La scelta di donare il quadro del pittore Giacomo Parolini risponde alla volontà della nostra famiglia di eleggere la Pinacoteca Nazionale palazzo dei Diamanti di Ferrara quale sede appropriata per custodire e tramandare un bene destinato alla fruizione della città” dichiara Paola Zanardi.

Con questa donazione, la Pinacoteca aggiunge un altro importante tassello alla conoscenza della tradizione figurativa della città – afferma Martina Bagnoli, direttrice delle Gallerie Estensi – . Siamo enormemente grati agli eredi di Guido Zanardi per averci donato l’opera e onorati che abbiano ritenuto la Pinacoteca la giusta destinazione per il loro lascito, segno che il lavoro svolto in questi anni dal museo è stato apprezzato e capace di attrarre l’attenzione dei collezionisti”.

 

L’opera sarà esposta in una sala dedicata all’arte del Settecento. Pur nelle differenze di tipologie e scuole pittoriche, i dipinti in mostra risentono dei mutamenti radicali che investono quest’epoca caratterizzata da un inesorabile processo di secolarizzazione.

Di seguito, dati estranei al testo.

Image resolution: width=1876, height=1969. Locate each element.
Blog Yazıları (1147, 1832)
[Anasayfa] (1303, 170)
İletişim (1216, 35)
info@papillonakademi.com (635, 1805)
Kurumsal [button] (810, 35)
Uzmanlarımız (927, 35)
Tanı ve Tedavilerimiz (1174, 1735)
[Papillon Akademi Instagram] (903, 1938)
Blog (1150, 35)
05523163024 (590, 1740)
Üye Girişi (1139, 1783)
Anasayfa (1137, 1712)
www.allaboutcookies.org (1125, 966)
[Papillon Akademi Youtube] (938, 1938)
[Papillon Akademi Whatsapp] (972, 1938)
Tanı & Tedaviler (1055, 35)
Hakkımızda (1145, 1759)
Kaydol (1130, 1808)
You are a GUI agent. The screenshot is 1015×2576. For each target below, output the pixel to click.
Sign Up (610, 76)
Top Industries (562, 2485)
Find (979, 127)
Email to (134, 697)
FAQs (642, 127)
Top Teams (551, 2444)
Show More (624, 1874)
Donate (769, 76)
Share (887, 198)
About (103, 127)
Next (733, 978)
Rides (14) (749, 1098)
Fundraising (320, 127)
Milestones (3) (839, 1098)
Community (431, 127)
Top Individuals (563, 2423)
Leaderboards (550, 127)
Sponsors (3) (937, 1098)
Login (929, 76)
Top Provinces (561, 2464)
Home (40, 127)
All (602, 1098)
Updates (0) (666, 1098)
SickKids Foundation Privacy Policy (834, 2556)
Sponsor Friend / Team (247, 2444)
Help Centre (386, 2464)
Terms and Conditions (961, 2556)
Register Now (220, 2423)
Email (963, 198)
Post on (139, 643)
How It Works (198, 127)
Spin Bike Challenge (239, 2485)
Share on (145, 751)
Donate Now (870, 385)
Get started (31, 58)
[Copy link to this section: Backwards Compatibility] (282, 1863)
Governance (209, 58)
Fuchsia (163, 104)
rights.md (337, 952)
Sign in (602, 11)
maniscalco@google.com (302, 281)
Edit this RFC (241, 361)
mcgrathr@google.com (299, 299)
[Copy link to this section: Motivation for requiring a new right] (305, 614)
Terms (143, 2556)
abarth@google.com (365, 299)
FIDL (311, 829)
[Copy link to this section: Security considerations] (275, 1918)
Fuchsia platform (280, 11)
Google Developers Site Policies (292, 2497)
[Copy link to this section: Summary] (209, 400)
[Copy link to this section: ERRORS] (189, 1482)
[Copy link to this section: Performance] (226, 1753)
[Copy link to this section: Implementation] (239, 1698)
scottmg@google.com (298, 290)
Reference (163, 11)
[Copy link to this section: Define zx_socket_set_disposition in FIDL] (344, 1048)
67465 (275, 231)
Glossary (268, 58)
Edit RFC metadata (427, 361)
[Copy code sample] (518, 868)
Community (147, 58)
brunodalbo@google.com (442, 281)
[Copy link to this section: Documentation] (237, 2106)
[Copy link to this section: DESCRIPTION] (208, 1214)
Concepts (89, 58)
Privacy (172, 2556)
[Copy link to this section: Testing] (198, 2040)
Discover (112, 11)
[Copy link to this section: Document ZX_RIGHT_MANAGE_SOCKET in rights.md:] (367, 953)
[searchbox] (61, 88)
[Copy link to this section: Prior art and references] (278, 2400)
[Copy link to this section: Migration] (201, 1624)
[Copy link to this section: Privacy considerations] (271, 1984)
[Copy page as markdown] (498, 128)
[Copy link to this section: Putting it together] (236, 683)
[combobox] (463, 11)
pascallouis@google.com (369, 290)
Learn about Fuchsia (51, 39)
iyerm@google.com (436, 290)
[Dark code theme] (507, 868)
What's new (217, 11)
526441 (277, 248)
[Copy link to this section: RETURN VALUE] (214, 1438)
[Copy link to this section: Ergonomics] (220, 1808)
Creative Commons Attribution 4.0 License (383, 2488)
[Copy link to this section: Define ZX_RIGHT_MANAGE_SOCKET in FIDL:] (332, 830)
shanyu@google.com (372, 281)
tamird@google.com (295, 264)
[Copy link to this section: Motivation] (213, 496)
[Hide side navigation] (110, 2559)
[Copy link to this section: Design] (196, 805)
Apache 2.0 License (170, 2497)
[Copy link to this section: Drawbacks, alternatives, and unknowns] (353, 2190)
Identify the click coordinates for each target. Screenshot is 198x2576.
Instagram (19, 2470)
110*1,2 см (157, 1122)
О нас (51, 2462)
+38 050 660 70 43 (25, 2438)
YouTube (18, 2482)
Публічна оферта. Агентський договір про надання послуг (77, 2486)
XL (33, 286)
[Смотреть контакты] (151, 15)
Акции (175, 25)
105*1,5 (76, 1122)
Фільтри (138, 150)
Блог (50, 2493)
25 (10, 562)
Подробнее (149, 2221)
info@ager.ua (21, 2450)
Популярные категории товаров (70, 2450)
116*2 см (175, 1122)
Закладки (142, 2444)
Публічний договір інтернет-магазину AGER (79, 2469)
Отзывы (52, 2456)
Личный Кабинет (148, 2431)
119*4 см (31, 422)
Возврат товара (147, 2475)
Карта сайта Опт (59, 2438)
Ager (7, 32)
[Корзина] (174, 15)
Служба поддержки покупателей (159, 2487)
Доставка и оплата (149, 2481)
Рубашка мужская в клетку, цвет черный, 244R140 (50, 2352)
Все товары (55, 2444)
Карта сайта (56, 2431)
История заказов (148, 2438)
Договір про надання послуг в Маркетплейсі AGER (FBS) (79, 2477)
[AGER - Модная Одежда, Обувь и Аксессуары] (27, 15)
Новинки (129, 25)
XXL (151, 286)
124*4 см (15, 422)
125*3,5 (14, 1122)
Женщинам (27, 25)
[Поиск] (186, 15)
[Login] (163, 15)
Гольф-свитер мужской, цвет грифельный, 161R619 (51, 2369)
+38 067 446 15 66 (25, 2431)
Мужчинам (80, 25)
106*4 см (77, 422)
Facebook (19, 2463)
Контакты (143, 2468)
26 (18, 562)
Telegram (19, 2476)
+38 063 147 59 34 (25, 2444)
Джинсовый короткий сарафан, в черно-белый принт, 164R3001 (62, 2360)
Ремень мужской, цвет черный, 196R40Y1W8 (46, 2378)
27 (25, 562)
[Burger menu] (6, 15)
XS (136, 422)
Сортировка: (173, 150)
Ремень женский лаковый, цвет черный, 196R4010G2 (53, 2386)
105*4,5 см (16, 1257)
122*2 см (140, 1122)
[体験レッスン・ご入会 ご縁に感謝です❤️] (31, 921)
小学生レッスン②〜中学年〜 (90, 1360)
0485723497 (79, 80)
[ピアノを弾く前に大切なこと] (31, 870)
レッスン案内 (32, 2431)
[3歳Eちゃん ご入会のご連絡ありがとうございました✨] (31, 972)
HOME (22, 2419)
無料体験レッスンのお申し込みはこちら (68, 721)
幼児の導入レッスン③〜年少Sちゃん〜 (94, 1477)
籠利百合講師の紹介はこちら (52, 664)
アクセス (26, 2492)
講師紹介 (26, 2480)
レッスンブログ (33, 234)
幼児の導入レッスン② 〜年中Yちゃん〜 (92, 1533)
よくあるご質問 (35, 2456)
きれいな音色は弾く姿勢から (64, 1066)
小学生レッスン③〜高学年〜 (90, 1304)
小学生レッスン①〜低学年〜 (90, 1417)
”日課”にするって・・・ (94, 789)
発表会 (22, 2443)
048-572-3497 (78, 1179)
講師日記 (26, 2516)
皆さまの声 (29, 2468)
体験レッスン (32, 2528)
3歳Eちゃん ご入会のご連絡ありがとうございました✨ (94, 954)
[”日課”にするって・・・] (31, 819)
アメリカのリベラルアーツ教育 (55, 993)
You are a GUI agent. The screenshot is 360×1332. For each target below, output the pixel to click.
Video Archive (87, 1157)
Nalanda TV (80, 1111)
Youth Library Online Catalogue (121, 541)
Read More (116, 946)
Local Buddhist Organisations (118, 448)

L’arte è vista sempre più come un raffinato prodotto dell’ingegno umano, al pari della scienza o dell’economia, e si allontana dal carattere trascendente che l’aveva ispirata fin dal Medioevo. Naturalmente sopravvivono formule e schemi tradizionali, specie nella produzione di tema religioso o mitologico. Se ne trovano vediamo tipici esempi nelle tele di Parolini o dei Gandolfi, opere di alta qualità di maestri che hanno primeggiato a lungo nella scena emiliana. Ma si tratta per lo più di soluzioni accademiche, sviluppi estremi e nostalgici di un linguaggio codificato nel secolo precedente. È nei ritratti che qui si apprezza al meglio il percorso verso la modernità. L’effigie di un individuo rispecchia infatti anche i caratteri del suo tempo, e dunque valori civici e politici. Sono proprio questi ultimi a segnare l’arte della fine del secolo, quando la Rivoluzione francese cambia per sempre lo scenario di tutta Europa. Il ritratto di famiglia di Ménageot, datato 1801, racconta ormai di un’arte al servizio della nuova società borghese.